16. A method for forming a tank body as described in any one of claims 1 to 10, characterized in that, Includes the following steps: Multiple blanking plates are pressed into arc-shaped splicing plates and then spliced together to form the lower cone, so that the lower cone includes a left splicing plate and a right splicing plate located on the left and right sides, and a front splicing plate and a rear splicing plate located on the front and rear sides. The upper cylinder has a semi-elliptical cross-section. Two oval-shaped heads are formed separately; The two lower cones are welded to the upper cylinder to form a cylinder, the two lower cones are spliced along the axial direction, and the lower cones are located below the upper cylinder; The two end caps are welded to both ends of the cylinder to form the tank body.

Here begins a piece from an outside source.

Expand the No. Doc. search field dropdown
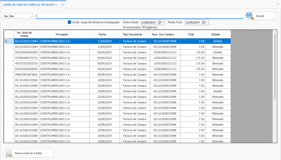Screen dimensions: 281x160 (x=32, y=16)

17. The method for forming a tank according to claim 16, characterized in that, The boundary line between any one of the front splicing plate and the rear splicing plate and any one of the left splicing plate and the right splicing plate is located at the point where the curvature of the two plates changes abruptly, and the curvature of the front splicing plate and the rear splicing plate is greater than that of the left splicing plate and the right splicing plate.
18. The method for forming a tank according to claim 16, characterized in that, The front splicing plate is a structure formed by rolling or stamping a single sheet into an integral front and rear shape. The rear splicing plate is formed by rolling or stamping a single sheet into a structure that is integrally formed from front and back. The left splicing plate is a structure made from a single sheet of rolled material or stamped into an integral shape. The right splicing plate is formed by rolling or stamping a single sheet into a single integrated structure.
19. The method for forming a tank according to claim 16, characterized in that, Either the left splicing plate or the right splicing plate is obtained by rolling or stamping two symmetrical single plates separately, then arranging them in the front and back directions and splicing them together. Either the front splicing plate or the rear splicing plate is obtained by rolling or stamping two symmetrical single plates separately, arranging them in the left-right direction, and splicing them together.
20. The method for forming a tank according to claim 16, characterized in that, The upper cylinder is divided into two upper half-cylinders at the junction of the two lower cones; The forming method of the two upper cylinders includes: cutting out two plates and rolling the two plates into shape to obtain an upper cylinder with a semi-elliptical cross-section; The two lower cones are welded to the two upper cylinders respectively to obtain cylinder sections, and the two cylinder sections are then welded together to obtain the cylinder body.
21. The method for forming a tank according to claim 16, characterized in that, The upper cylinder is formed by rolling a single sheet into a single integrated structure. The two lower cones are welded to the upper cylinder to form the cylinder.
22. A tanker truck, characterized in that, It includes a vehicle frame and a tank disposed on the vehicle frame, wherein the tank is the tank as described in any one of claims 1 to 10.
23. The tanker truck according to claim 22, characterized in that, The frame includes two longitudinally arranged beams, which are recessed to form a concave portion; The bottom of the lower cone located in front extends downward beyond the bottom of the lower cone located behind, and the bottom of the lower cone located in front is located on the recess.